Please, from the entries below, transcribe exactly the lines that begin at the line with "prompt via arrow" and end at the line with "The width and height of the screenshot is (948, 654).", without the pictures.

[[ EXERCISE DATA open ]]

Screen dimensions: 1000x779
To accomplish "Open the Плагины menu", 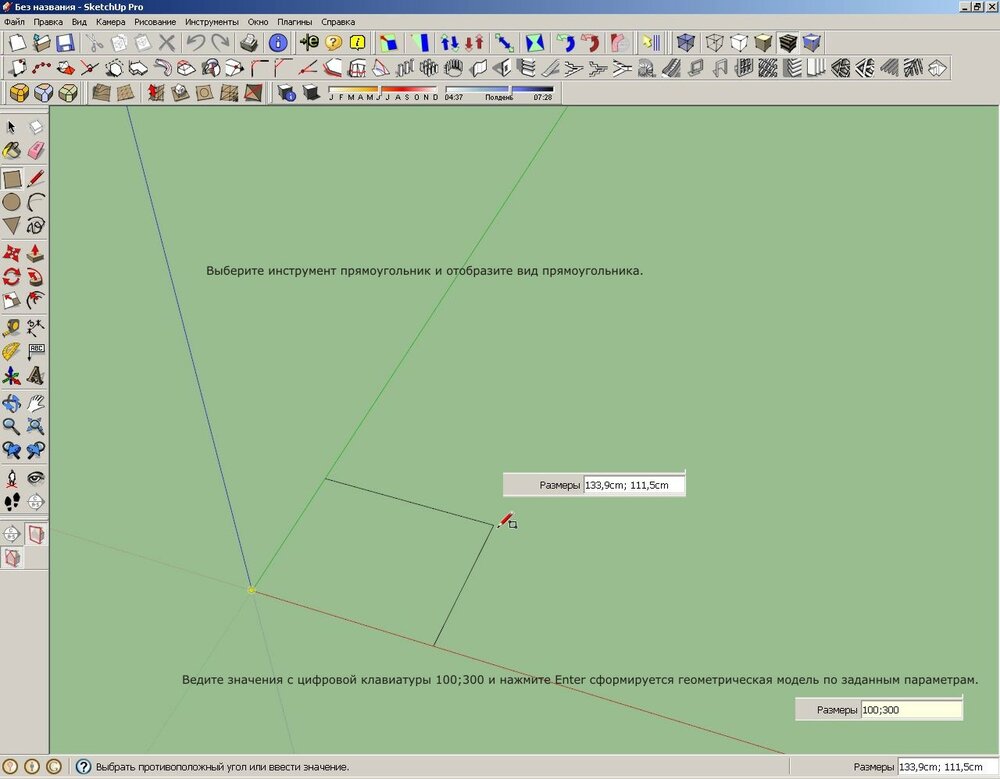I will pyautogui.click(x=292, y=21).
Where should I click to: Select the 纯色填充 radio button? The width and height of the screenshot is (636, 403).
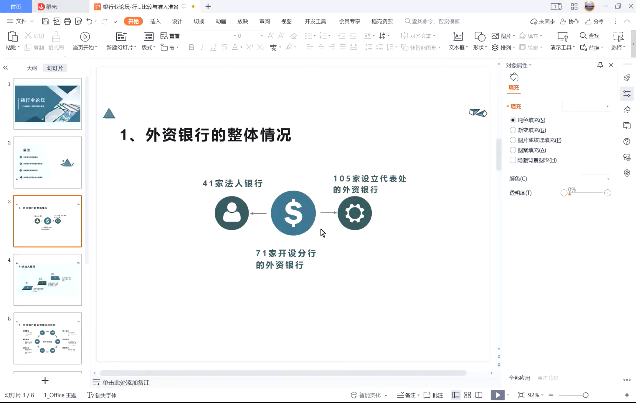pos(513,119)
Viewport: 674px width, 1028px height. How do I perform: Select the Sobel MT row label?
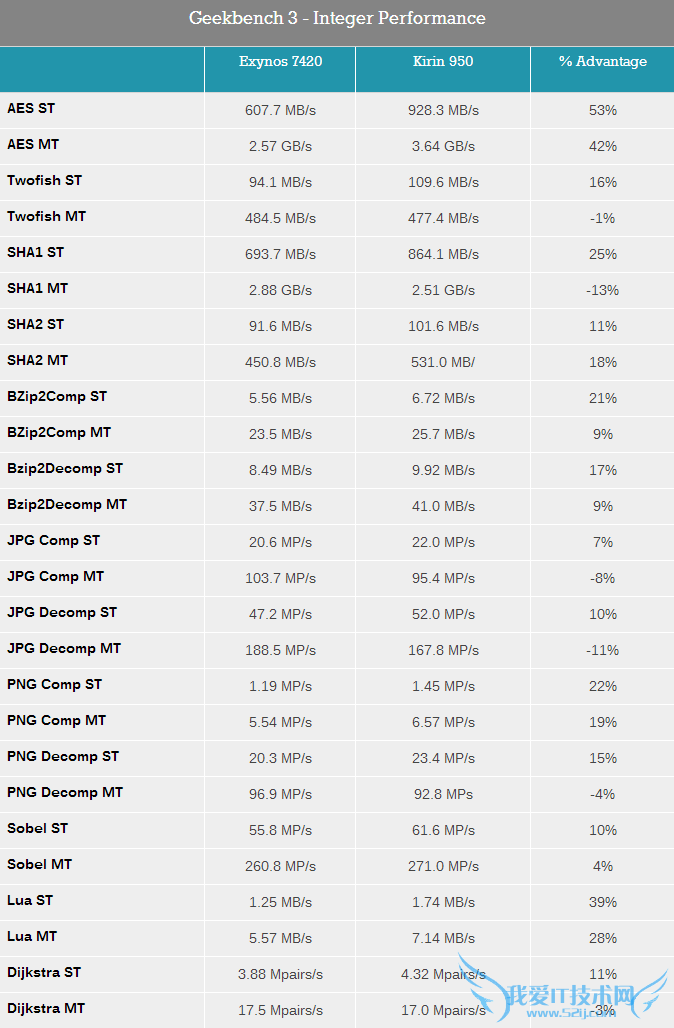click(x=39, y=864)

[[ EXERCISE DATA closed ]]
[[ EXERCISE DATA open ]]

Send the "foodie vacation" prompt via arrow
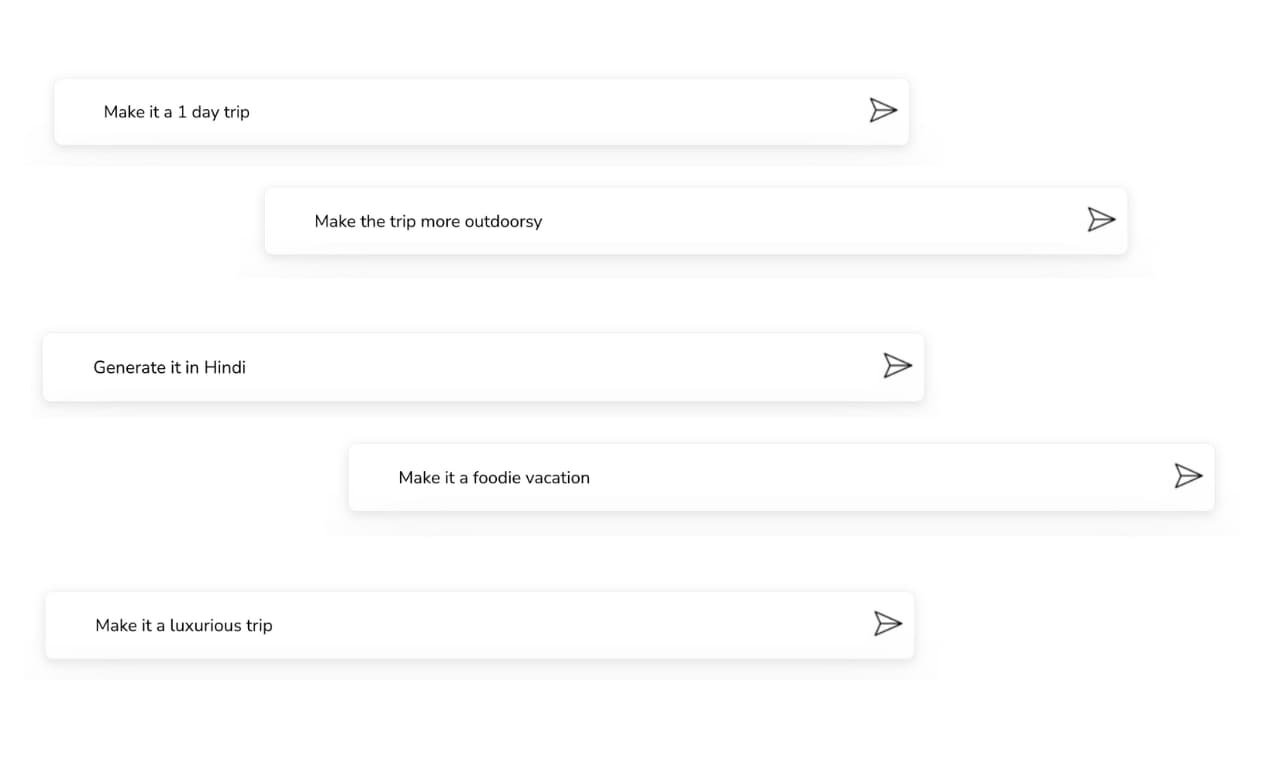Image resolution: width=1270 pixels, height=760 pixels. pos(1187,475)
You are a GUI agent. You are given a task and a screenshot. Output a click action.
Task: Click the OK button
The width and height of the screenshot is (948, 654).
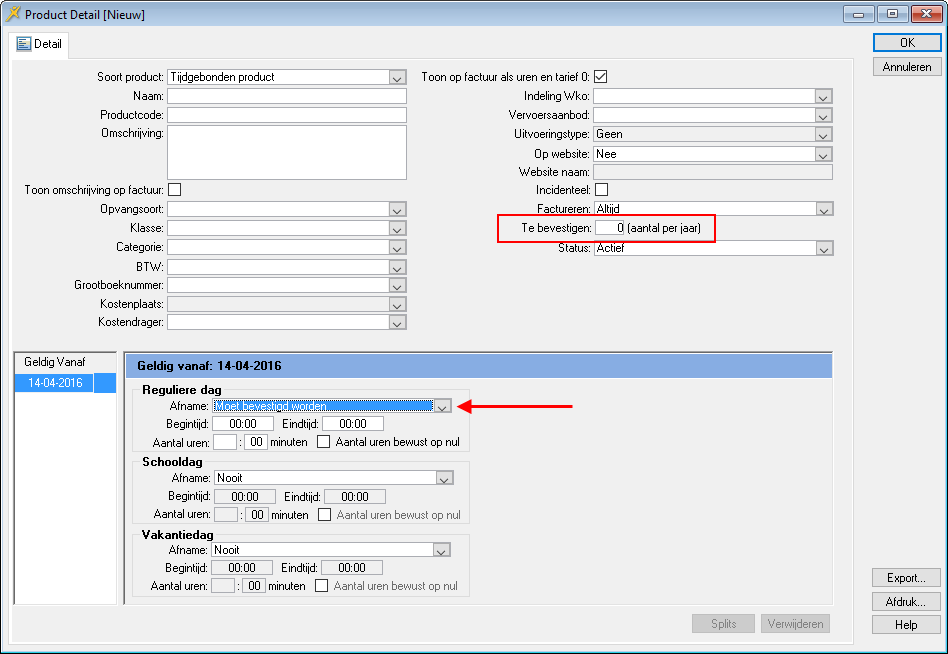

[[ EXERCISE DATA closed ]]

» **ANSWER TO THE EXERCISE**:
Send the "foodie vacation" prompt via arrow
Image resolution: width=1270 pixels, height=760 pixels. pos(1187,475)
You are a GUI agent. You are given a task and a screenshot. Output a click action.
Task: Click the OK button
The width and height of the screenshot is (948, 654).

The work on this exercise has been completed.